■ WHAT TO DO
Your task is to find every line of the listing that includes "computer" and copy it.

════

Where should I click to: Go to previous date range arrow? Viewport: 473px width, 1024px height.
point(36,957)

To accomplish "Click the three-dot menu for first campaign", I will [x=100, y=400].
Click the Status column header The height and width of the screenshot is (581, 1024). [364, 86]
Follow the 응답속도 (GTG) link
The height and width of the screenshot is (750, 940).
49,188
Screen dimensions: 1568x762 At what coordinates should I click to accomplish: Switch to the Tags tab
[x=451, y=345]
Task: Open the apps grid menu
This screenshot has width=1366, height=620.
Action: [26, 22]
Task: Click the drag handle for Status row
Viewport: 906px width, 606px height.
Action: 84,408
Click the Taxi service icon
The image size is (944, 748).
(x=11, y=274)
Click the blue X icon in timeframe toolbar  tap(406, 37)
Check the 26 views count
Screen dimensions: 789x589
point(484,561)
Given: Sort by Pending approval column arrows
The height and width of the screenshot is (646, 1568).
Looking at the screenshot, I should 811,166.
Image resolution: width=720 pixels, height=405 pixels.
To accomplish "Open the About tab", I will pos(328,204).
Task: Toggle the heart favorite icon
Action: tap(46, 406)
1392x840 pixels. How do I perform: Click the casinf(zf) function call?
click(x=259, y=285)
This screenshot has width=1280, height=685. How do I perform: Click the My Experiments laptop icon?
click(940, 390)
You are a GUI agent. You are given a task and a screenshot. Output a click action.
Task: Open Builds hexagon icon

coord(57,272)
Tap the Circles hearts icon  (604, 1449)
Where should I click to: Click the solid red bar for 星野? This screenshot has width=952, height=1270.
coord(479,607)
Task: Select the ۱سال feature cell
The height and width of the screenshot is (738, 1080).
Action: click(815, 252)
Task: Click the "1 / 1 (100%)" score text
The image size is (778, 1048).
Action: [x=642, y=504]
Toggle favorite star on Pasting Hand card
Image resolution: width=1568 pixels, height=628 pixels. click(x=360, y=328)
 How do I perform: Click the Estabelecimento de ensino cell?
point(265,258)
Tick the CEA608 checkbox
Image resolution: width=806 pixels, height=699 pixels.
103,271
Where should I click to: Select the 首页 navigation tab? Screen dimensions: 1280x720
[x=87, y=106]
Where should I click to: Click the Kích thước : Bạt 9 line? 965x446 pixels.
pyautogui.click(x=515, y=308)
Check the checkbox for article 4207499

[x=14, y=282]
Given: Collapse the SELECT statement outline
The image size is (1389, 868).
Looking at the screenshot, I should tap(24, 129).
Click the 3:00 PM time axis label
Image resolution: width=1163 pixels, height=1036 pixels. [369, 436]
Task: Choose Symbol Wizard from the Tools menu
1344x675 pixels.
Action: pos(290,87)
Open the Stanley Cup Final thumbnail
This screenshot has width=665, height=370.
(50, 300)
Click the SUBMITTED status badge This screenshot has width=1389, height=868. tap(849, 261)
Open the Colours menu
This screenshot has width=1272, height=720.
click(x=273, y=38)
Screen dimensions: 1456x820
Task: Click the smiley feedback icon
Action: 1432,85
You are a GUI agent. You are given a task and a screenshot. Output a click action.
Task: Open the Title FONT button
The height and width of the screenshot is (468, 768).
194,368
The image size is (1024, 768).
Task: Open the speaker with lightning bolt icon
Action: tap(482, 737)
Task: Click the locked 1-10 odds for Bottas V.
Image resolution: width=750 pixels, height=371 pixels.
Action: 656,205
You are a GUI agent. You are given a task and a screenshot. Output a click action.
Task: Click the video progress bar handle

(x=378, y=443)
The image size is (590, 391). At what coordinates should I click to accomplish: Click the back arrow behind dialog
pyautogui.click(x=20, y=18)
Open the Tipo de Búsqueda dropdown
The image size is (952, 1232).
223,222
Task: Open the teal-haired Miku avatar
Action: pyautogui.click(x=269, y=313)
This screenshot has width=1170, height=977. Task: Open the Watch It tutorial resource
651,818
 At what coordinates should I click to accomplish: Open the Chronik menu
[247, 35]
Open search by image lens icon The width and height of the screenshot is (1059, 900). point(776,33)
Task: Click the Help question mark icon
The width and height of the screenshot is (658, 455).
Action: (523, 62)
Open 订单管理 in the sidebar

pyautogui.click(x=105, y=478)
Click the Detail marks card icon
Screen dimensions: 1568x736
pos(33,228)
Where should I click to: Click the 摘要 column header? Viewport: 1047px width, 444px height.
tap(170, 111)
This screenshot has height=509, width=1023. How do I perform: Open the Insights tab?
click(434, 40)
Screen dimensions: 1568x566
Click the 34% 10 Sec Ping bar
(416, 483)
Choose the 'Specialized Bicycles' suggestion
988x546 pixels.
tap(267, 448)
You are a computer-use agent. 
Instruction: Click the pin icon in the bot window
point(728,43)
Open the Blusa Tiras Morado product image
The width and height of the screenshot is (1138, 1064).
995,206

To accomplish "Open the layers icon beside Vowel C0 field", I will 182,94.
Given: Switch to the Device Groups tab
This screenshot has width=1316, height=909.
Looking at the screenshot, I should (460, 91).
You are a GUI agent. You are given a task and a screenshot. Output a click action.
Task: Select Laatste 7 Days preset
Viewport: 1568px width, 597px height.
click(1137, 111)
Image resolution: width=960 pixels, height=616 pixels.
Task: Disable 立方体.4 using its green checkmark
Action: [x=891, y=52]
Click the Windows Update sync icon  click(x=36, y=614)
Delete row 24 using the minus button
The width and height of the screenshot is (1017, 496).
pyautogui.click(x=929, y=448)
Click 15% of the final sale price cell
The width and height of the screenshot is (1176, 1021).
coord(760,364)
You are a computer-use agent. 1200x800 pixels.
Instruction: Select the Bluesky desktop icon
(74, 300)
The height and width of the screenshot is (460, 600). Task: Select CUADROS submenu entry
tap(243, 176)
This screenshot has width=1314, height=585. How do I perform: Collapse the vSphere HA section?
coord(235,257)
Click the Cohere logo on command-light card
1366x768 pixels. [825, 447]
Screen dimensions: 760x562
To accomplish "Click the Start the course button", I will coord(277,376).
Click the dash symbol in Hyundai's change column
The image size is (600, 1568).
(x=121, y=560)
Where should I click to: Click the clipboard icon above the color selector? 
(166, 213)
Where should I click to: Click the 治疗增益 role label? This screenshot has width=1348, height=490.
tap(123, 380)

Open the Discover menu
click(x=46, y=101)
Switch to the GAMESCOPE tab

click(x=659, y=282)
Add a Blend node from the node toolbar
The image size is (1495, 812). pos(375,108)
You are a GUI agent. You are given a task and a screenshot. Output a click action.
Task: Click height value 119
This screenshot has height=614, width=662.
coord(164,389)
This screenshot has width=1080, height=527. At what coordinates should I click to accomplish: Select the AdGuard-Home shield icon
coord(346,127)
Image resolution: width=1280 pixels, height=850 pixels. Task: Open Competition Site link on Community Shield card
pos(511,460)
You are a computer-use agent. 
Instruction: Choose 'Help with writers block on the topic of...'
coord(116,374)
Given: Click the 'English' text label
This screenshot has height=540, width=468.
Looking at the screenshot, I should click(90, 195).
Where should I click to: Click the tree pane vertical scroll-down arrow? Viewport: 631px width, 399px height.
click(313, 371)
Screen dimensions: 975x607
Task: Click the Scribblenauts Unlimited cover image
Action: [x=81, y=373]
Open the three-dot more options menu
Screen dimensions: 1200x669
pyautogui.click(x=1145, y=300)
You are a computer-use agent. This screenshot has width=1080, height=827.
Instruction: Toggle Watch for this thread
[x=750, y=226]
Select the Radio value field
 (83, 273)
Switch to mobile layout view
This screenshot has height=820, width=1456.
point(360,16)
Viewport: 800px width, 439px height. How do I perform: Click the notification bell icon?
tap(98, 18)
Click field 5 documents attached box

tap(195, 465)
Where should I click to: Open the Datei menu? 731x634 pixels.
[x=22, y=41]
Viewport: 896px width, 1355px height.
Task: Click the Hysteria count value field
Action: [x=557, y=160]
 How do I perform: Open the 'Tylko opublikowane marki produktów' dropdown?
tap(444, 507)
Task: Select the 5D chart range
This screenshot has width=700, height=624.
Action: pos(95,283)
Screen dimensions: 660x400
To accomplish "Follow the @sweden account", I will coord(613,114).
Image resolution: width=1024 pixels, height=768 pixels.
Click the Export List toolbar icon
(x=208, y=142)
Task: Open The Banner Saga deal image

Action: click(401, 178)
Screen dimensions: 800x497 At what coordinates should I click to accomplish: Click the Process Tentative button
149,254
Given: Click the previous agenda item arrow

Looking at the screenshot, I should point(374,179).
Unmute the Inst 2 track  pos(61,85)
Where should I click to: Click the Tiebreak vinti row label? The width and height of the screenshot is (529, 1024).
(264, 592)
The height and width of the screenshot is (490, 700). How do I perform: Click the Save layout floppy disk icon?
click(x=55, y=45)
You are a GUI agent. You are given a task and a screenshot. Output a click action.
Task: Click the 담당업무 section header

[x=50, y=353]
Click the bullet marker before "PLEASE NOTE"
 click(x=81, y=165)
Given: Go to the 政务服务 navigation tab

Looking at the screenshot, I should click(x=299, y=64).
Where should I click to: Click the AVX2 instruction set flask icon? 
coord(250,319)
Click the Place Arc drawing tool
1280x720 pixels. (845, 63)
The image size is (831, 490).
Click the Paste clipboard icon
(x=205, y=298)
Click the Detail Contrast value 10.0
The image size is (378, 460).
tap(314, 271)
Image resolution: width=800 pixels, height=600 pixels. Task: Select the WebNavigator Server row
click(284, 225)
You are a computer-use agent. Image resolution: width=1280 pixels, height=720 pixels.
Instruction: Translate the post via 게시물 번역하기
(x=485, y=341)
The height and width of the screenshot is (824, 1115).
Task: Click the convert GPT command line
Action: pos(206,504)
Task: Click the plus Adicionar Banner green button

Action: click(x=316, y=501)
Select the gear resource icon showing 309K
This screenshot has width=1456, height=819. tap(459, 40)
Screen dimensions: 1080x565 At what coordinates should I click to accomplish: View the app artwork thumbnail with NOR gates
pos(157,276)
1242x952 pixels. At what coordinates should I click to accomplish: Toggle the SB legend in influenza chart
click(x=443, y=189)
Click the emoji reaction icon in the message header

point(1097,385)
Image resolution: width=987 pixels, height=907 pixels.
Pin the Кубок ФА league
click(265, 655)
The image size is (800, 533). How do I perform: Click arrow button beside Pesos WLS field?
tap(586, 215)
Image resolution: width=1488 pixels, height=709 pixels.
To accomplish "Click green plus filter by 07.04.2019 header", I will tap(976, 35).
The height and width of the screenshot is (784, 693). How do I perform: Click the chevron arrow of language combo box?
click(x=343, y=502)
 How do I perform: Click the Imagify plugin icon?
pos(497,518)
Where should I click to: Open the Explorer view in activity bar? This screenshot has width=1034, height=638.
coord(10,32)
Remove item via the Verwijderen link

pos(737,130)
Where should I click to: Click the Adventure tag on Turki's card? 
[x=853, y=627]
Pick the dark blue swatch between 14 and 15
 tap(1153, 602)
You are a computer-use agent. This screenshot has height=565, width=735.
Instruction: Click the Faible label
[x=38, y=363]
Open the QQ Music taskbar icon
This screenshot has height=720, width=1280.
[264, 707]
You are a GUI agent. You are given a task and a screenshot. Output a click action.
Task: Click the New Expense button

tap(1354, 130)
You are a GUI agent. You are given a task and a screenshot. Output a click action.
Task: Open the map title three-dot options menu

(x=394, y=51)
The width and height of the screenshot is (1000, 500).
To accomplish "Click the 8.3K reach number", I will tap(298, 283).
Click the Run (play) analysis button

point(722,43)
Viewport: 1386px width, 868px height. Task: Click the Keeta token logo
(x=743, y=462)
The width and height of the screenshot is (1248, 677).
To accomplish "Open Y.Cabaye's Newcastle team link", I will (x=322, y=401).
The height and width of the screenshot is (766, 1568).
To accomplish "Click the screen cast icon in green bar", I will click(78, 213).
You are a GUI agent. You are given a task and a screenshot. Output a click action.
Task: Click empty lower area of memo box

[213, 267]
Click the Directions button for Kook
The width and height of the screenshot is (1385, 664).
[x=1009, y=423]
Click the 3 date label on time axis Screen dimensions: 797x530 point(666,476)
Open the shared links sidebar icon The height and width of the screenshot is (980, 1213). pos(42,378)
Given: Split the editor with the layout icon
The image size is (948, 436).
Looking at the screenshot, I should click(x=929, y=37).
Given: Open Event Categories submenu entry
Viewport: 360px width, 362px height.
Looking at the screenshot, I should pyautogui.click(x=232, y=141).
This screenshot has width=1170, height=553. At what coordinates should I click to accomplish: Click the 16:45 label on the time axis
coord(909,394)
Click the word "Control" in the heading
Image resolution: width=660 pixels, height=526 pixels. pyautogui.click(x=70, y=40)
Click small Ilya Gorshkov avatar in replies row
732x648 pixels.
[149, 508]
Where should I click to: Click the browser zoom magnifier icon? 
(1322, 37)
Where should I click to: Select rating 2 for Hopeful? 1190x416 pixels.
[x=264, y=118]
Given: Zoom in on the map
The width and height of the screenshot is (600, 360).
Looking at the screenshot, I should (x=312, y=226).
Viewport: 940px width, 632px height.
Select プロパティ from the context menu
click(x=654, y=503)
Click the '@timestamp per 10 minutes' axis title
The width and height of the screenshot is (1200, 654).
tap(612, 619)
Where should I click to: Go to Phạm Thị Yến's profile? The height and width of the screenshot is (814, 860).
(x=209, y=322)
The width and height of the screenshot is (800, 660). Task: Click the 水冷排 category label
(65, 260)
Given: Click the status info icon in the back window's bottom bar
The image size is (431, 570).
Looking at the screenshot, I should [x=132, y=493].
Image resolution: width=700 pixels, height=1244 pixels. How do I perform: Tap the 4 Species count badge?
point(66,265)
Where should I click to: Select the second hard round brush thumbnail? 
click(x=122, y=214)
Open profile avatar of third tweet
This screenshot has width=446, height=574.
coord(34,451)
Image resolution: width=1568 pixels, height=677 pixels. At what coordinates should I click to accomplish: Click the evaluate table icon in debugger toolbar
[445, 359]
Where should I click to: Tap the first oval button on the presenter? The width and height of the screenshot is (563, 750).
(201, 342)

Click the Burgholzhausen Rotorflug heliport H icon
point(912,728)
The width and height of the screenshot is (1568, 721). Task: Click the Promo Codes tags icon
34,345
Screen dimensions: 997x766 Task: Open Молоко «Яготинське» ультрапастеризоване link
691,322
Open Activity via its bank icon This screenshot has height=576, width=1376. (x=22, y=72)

════

■ ANSWER SECTION
You are a computer-use agent. 
You are a computer-use agent. 1200x800 pixels.
You are a computer-use agent. 
You are a computer-use agent. This screenshot has width=1080, height=827.
You are a computer-use agent. Image resolution: width=1280 pixels, height=720 pixels.
You are a computer-use agent. This screenshot has height=565, width=735.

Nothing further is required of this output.